Wreck at Sea

by | Jun 4, 1999 | Control, Perspective

There I was… an Air Force officer on board US Navy’s 2nd Fleet Command and Control ship, the USS Mt Whitney sailing a few hundred miles off the eastern coast of the United States. I was serving on a multi-service, multi-national training exercise. It was new and different… fairly exciting to experience “life” at sea.

It was a welcomed break for me because my life was a wreck. Being at the tail end of depression, my life seemed an overwhelming failure… a divorce and mediocre job performance. Worst of all, my existence was an empty shell desperate for answers, comfort, and most of all… truth.

Now… a ship of this magnitude has powerful engines… makes for a steady hum. That coupled with the wind and crashing waves of the Atlantic provided me a place to “escape”. My escape was the ship’s bridge… at night.

At the end of a long day, I had a desire to be alone to pray.

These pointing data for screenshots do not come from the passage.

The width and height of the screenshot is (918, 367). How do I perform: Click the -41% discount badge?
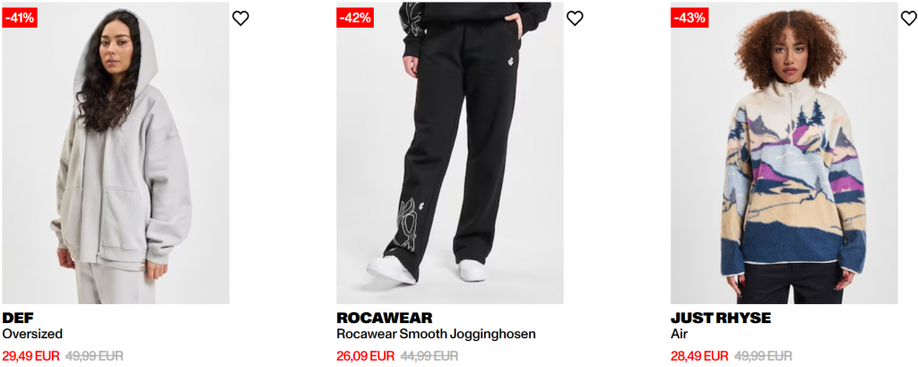click(20, 18)
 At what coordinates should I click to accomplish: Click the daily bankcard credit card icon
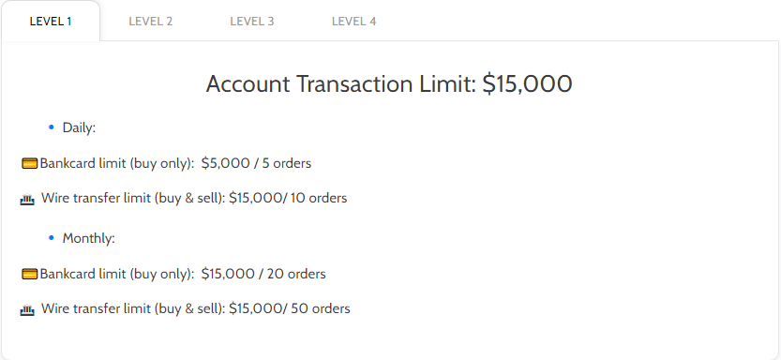click(30, 163)
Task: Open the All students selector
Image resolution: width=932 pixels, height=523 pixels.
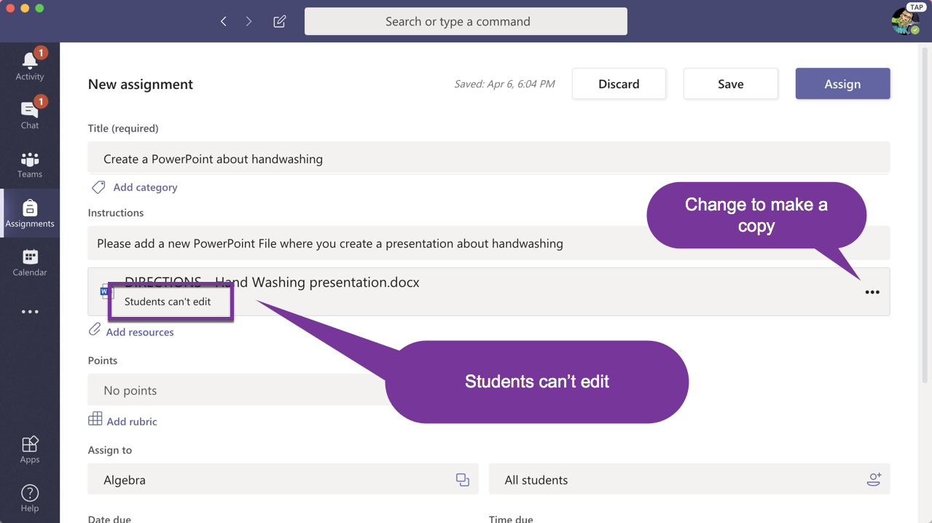Action: [x=689, y=479]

Making my way to the bridge, and stepping outside, the sea air was both refreshing and invigorating. However, my natural surroundings appeared turbulent…and also, we were cruising in “lights-out” mode, so I couldn’t see squat. Despite my blindness, I inched my way to the railing.

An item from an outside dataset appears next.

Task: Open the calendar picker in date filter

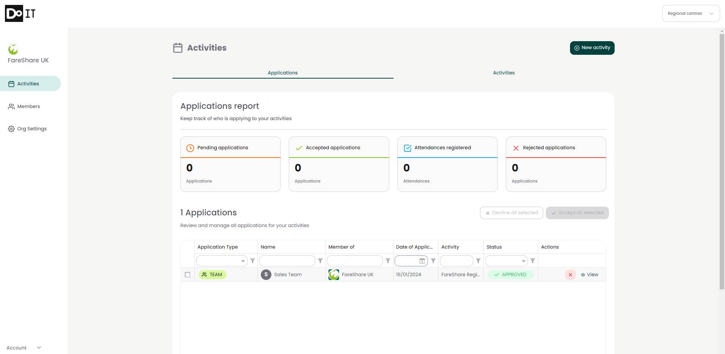Action: click(x=422, y=261)
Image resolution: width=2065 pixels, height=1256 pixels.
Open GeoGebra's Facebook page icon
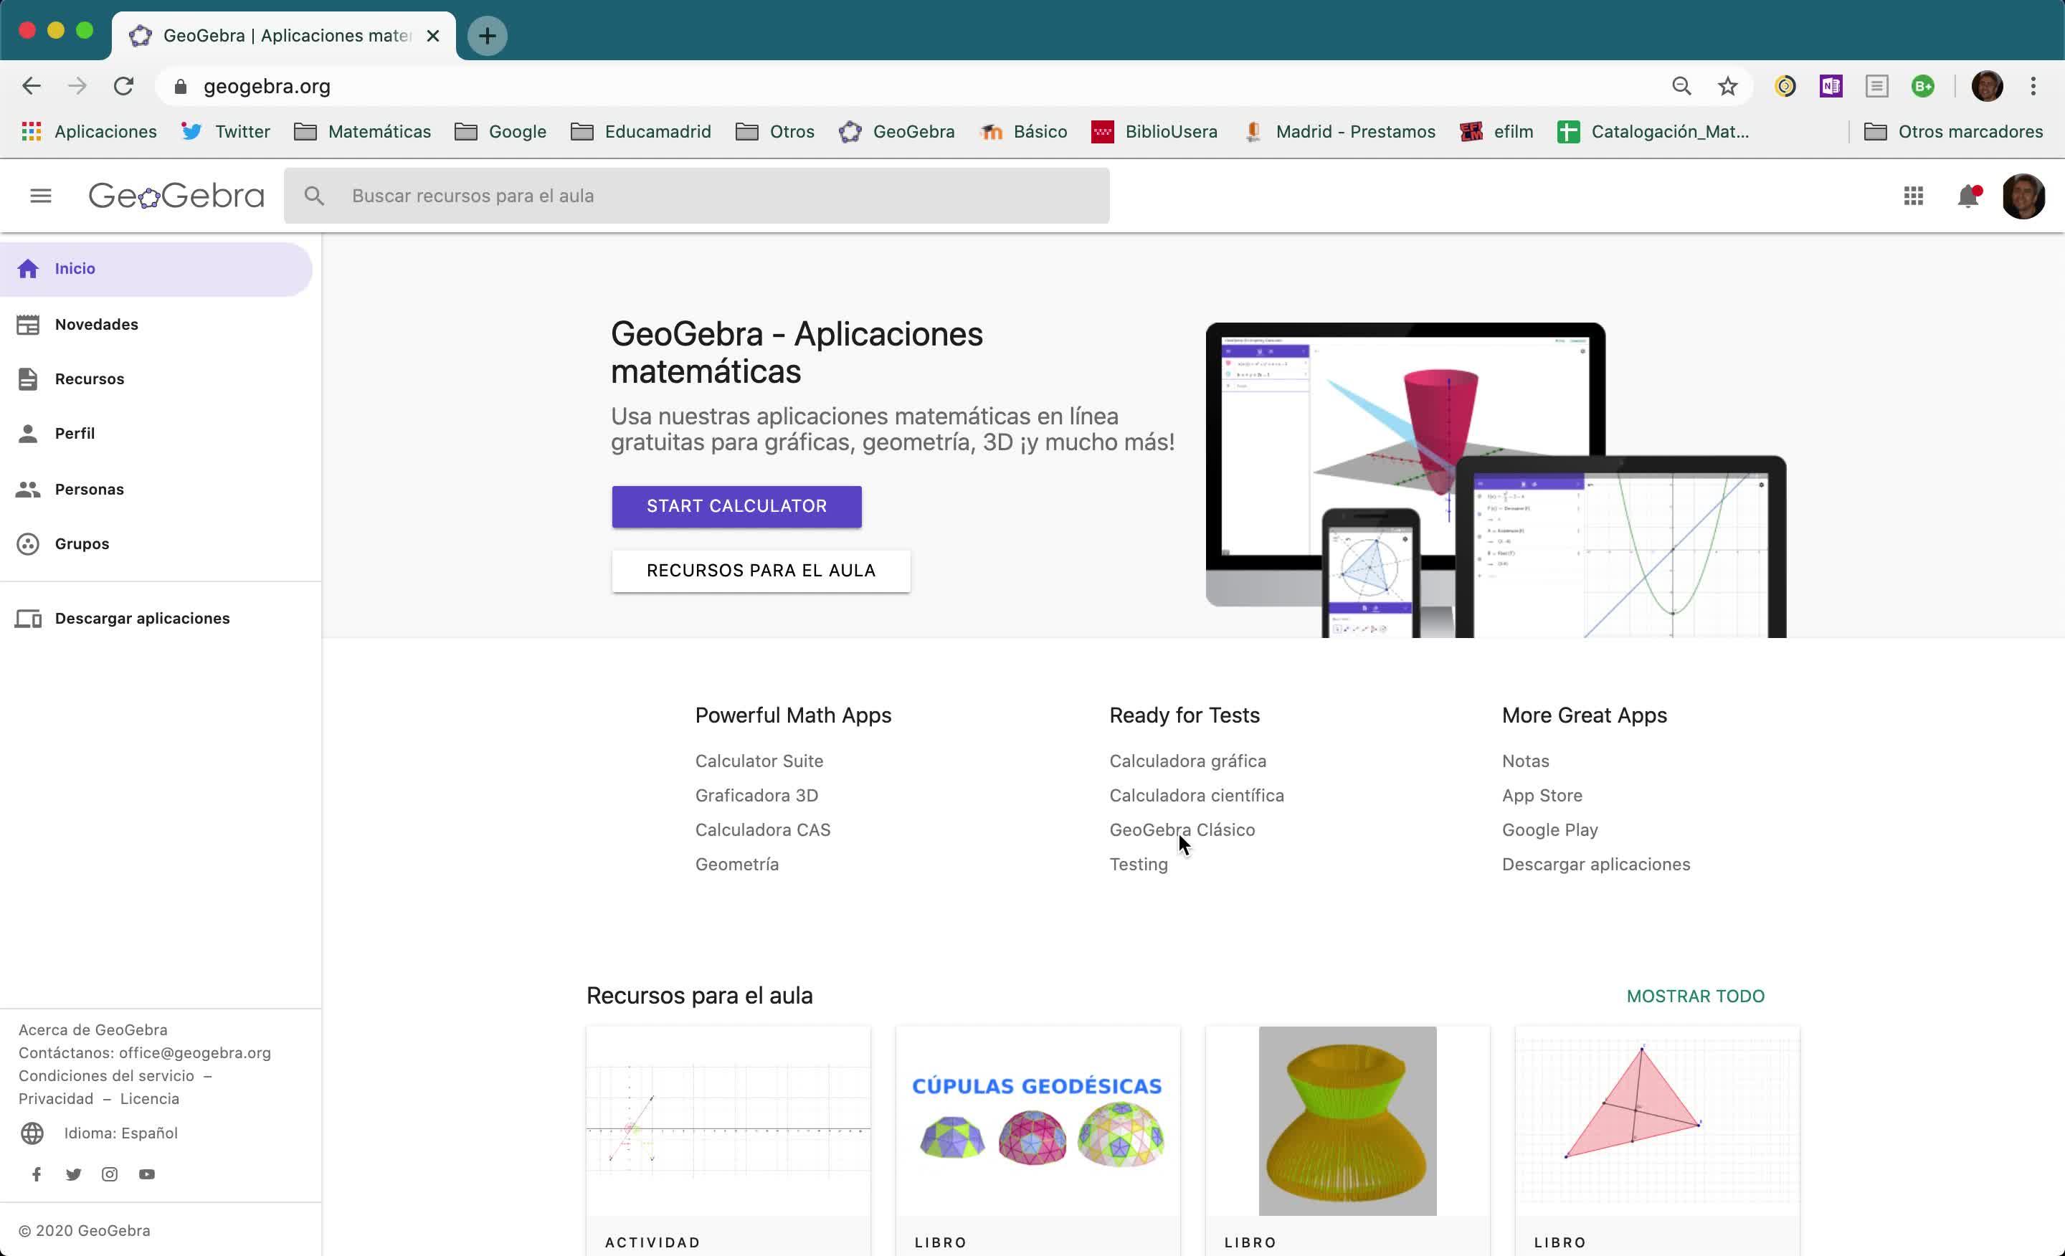point(37,1175)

Secure at the rail, I flopped on my winter parka hood and bowed my head to pray. My question to God was this: “God, would you please show me a sign. Show me my life will normalize…and be free from the insanity”. It wasn’t so much that I wanted to go down in history, but rather, I wanted some meaning to my life.

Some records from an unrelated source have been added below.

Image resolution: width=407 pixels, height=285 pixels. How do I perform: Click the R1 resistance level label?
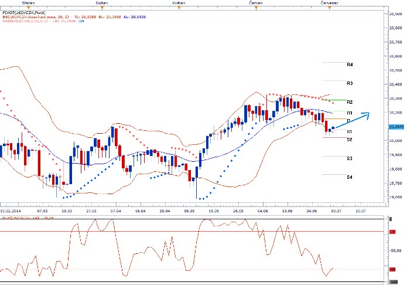point(349,112)
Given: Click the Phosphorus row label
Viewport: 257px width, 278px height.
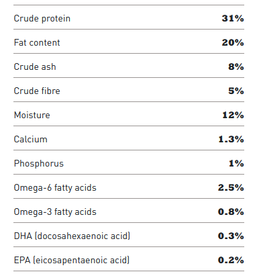Looking at the screenshot, I should pyautogui.click(x=39, y=164).
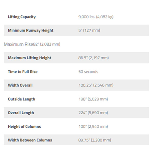Screen dimensions: 153x153
Task: Select the 100" (2,540 mm) value
Action: (93, 127)
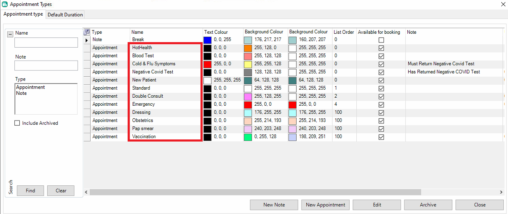Image resolution: width=508 pixels, height=214 pixels.
Task: Enable the Include Archived checkbox
Action: 17,123
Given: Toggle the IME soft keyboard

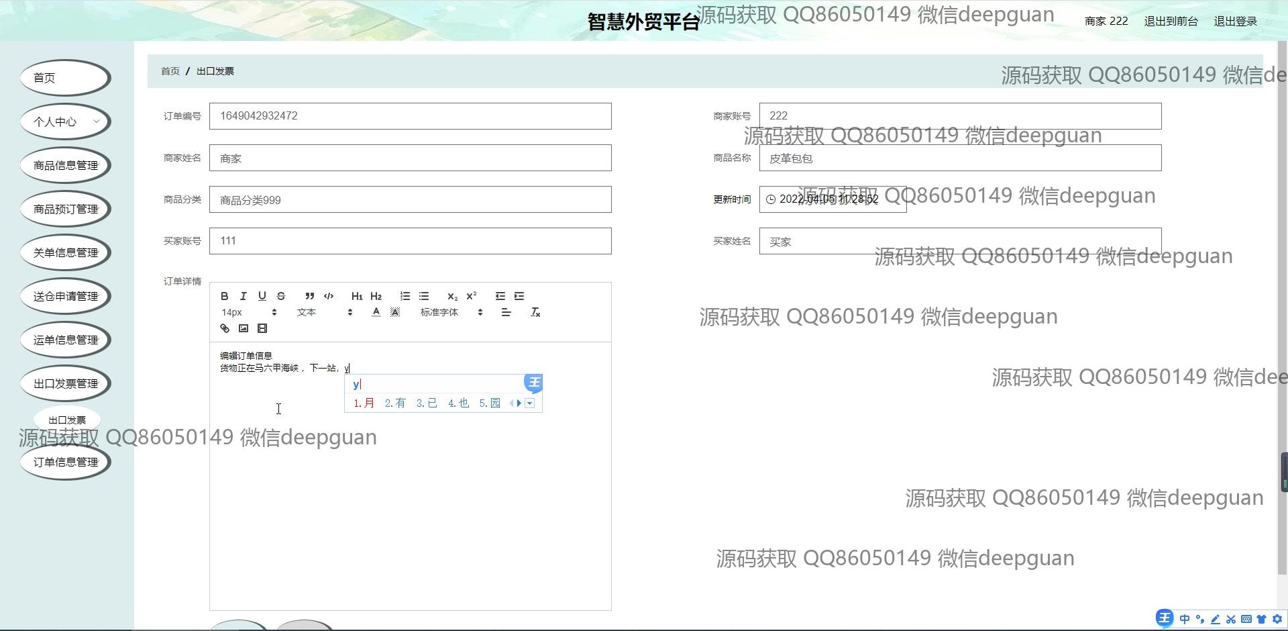Looking at the screenshot, I should 1246,619.
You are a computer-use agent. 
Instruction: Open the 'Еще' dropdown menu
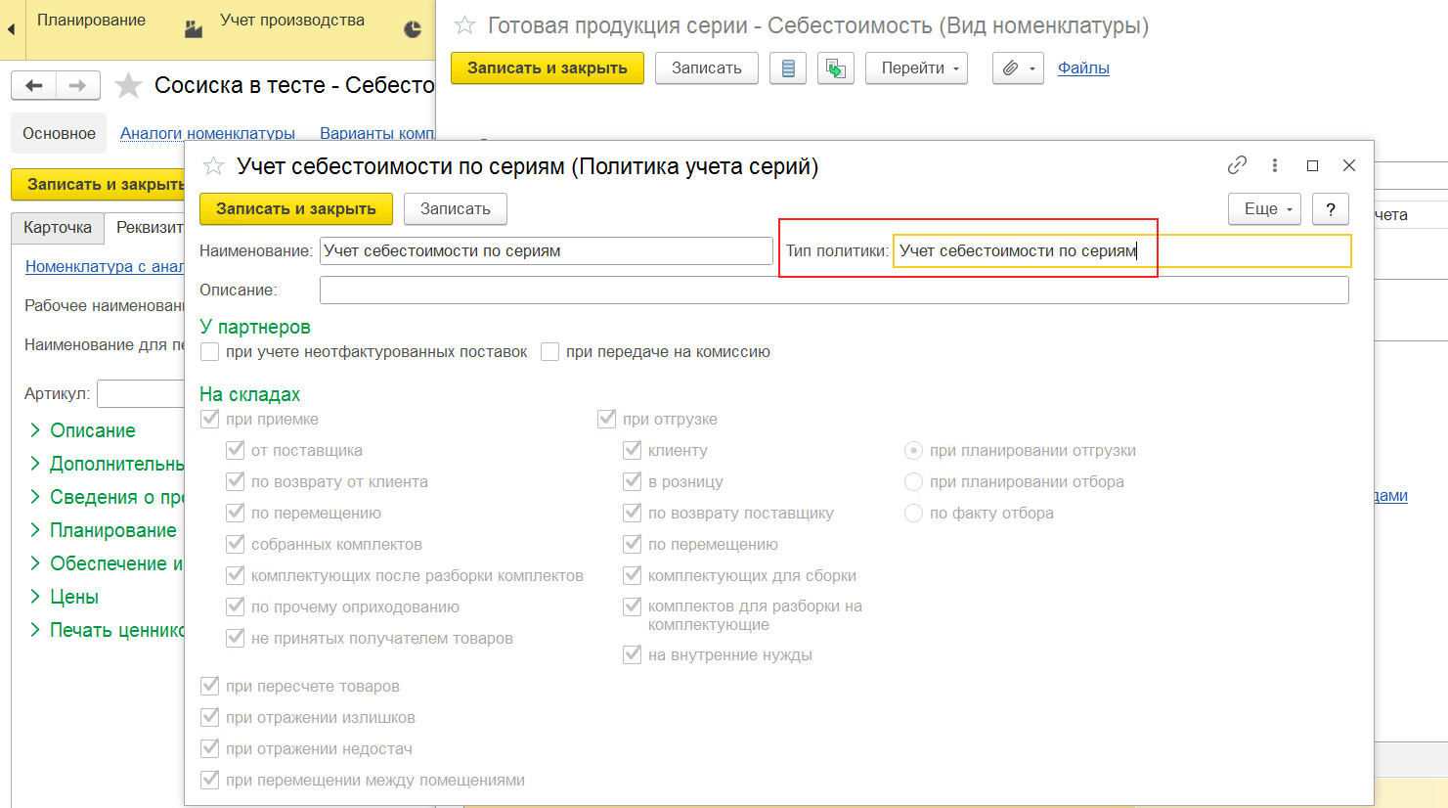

Upon completion of my prayers, my tears subsided, and a resounding, “All in Good time…” echoed in my mind. I felt peace. Agreeable and comfortable, I lifted my eyes. And low and behold… there before me was Gods’ Dominion! Clearly, things were not as they first appeared… so dark and dismal. There was a bright moon and a million stars!!! My “sign from God” took my breath away.

Looking back, it was all a matter of perspective. My perspective was one of pride. My definition of pride is: me thinking I am in charge of my life. That is false – I am not! The truth is God has the whole universe in His hands!! I realize now that the stormy weather and darkness represented my worldly perspective, one that precluded me from seeing God, and all His majesty. To stay out of my own proud, stinking way of thinking, I read, even teach scripture, and try to live a life pleasing to God. And yes!! I still get in the way of God’s plan and His desire to love me and keep me happy, but things seem to get better every day.

Praise God from Whom all blessings flow!!!